As his final issue, appellant asserts that the trial court erred when it refused to hold an evidentiary hearing on certain disputed facts in the appellant’s pre-sentence report. We note that a pre-sentence hearing was held and that the following occurred:
“At this time I have, and will report for a record standpoint that there has been a pre-sentence investigation and that report has been filed with the Court and a copy of it has been received by the Defendant and this counsel. In response thereto, there has been an objection to the Report of Pre-sentence Investigation and a Motion for Evidentiary Hearing.
“I notice that this Motion being filed today, contains certain objections to certain portions of the Pre-sentence Investigation Report. More specifically, the interpretations of evidence contained in that report.
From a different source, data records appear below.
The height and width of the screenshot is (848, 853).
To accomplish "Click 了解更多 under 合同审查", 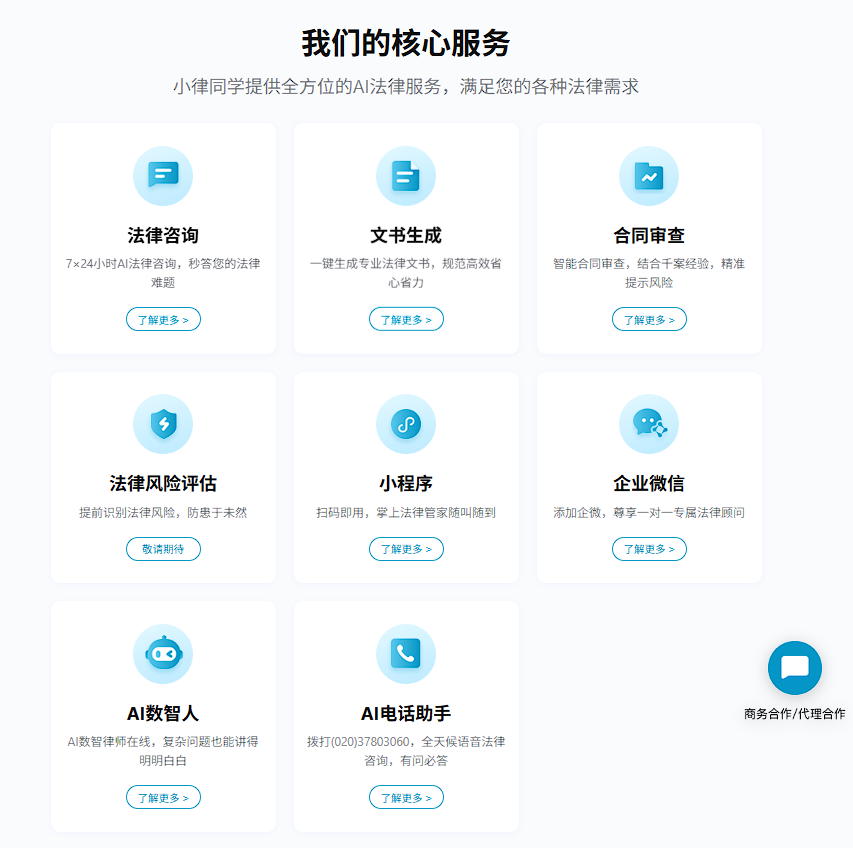I will tap(649, 319).
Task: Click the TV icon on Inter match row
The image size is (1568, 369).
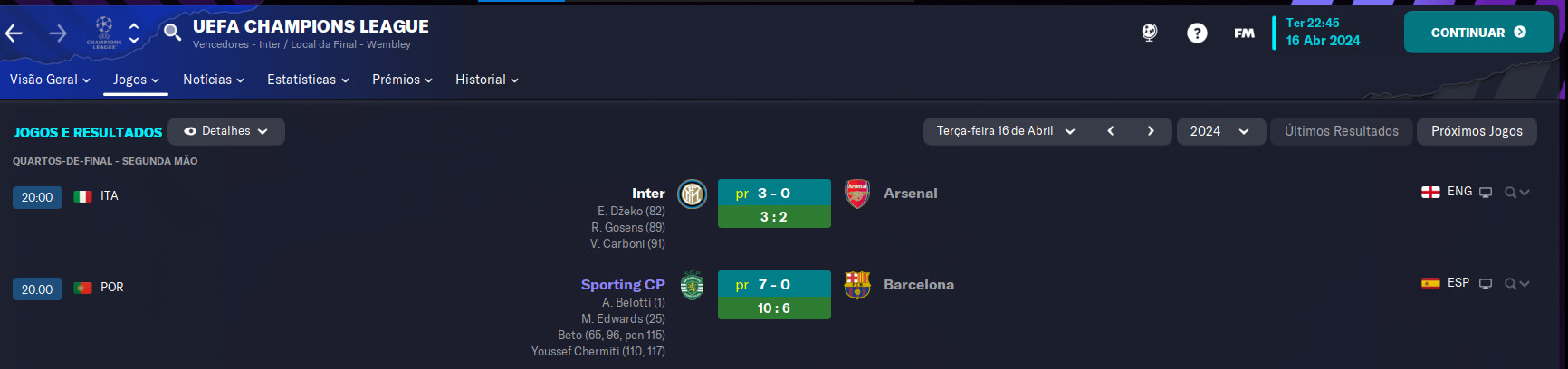Action: (x=1486, y=193)
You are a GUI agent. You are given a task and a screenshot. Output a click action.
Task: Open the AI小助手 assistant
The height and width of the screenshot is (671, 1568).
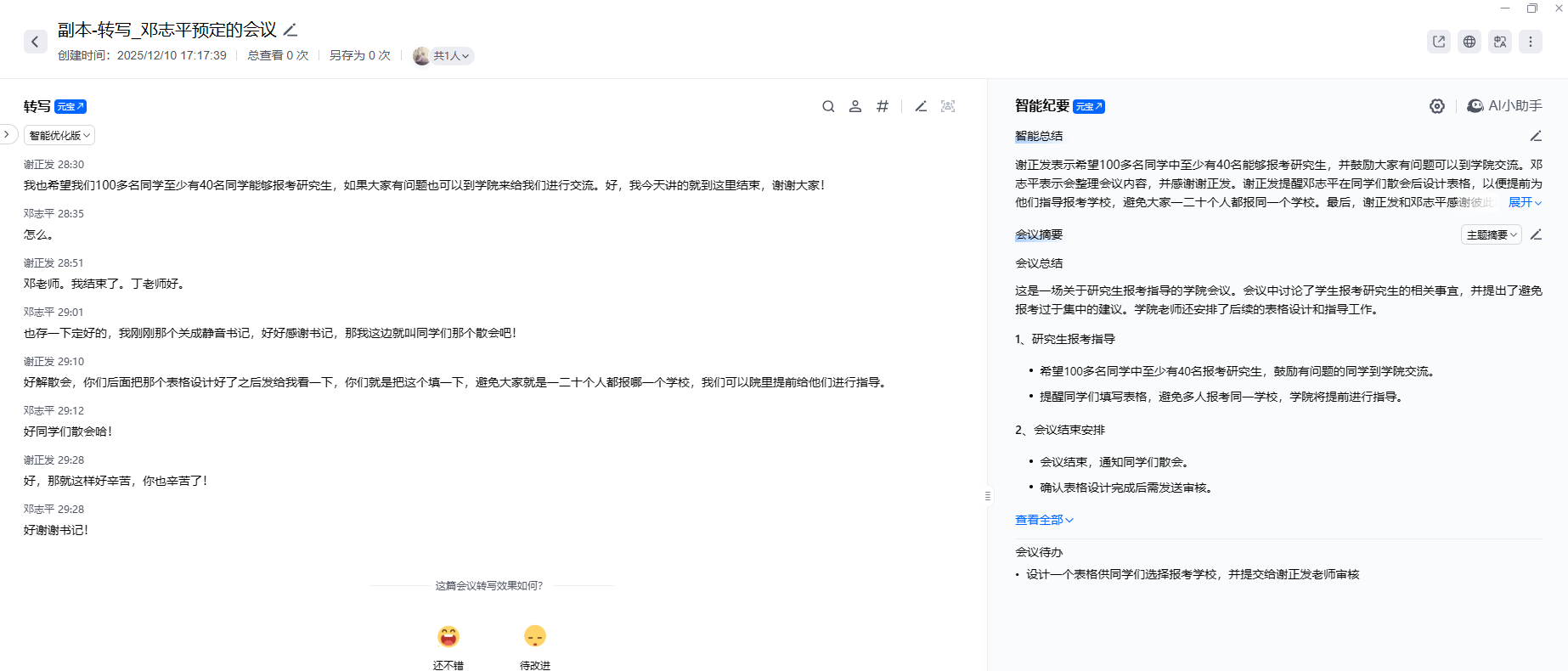pyautogui.click(x=1504, y=106)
I have read exactly ? I think there are three specific quotes in this Motion; that is as to evidence that Mr. Spellman had torn the newly installed panels from his van, as if to destroy evidence, and (b) clothes of the victim inPage 116
Spellman’s van, and, (c) a cellmate of Spellman’s testified that Spellman admitted to the present offense after dropping six hits of acid.
“In ruling on this Motion, and I will not require argument, unless you specifically want to argue.
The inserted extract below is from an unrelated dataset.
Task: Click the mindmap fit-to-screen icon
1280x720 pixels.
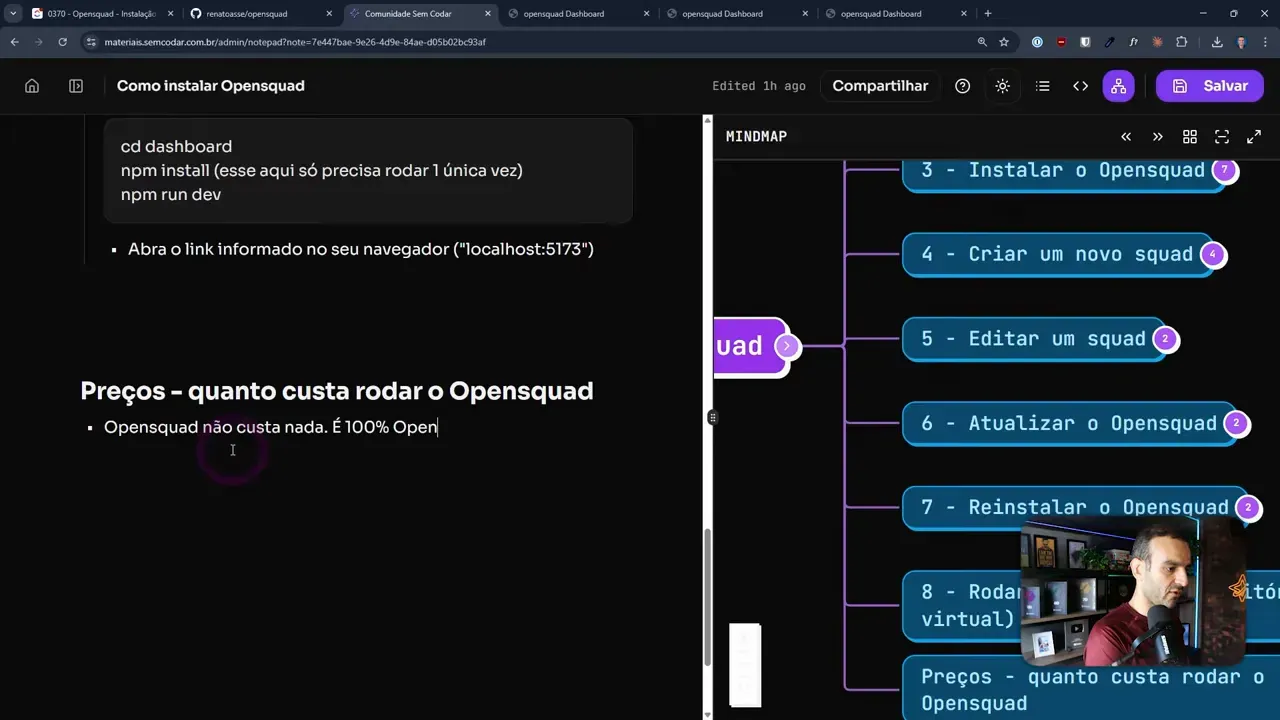Action: [1222, 137]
“MR. GLASSROTH: No sir, Your Honor, everything is contained in that.
“THE COURT: I will order that, in this Pre-sentence Investigation Report that those three items listed as (a), (b) and (c) be striken from that report and I will assure the Defendant and the State of Alabama, that I heard the evidence in this case orally, and I heard all the witnesses testify, and that I will not consider any summations of evidence or any innuendoes from evidence contained in this Pre-sentence Investigation Report, and will make a determination based upon my recollection of the evidence and other relevant facts that are contained in the Pre-sentence Investigation.”
From the above, it is clear that all material judged improper or objectionable in the pre-sentence report was stricken by the trial court and given no consideration in sentencing.
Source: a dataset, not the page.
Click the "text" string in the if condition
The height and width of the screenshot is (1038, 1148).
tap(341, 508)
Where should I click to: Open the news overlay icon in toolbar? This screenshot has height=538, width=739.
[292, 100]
The only other issue raised by appellant at the pre-sentence hearing concerning the pre-sentence report was the determination of his net worth in the report. The trial court heard testimony by appellant’s mother regarding the fact that a vehicle and certain electronic equipment, listed in the report as belonging to appellant, were actually her property. The trial court, thereafter, made a determination that the appellant was indigent.
Every matter raised by appellant at the pre-sentence hearing that could have been the basis for an evidentiary hearing was decided in his favor, either by a striking from the record or by a favorable ruling. We, therefore, find that no error can be assigned to the trial court for refusing appellant’s request for an evidentiary hearing on the issues.
For the foregoing reasons, the judgment of the trial court is due to be, and it is hereby, affirmed.